(Stored items)
════════════════

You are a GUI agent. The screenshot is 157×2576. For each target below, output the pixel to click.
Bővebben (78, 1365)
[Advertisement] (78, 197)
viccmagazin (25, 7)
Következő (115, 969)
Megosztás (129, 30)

════════════════

§ What this task involves
Beginning at the line where "Bővebben (78, 1365)" appears, extract each line through the end of the data above; keep them exact and include nothing else.

§ Answer section
Bővebben (78, 1365)
[Advertisement] (78, 197)
viccmagazin (25, 7)
Következő (115, 969)
Megosztás (129, 30)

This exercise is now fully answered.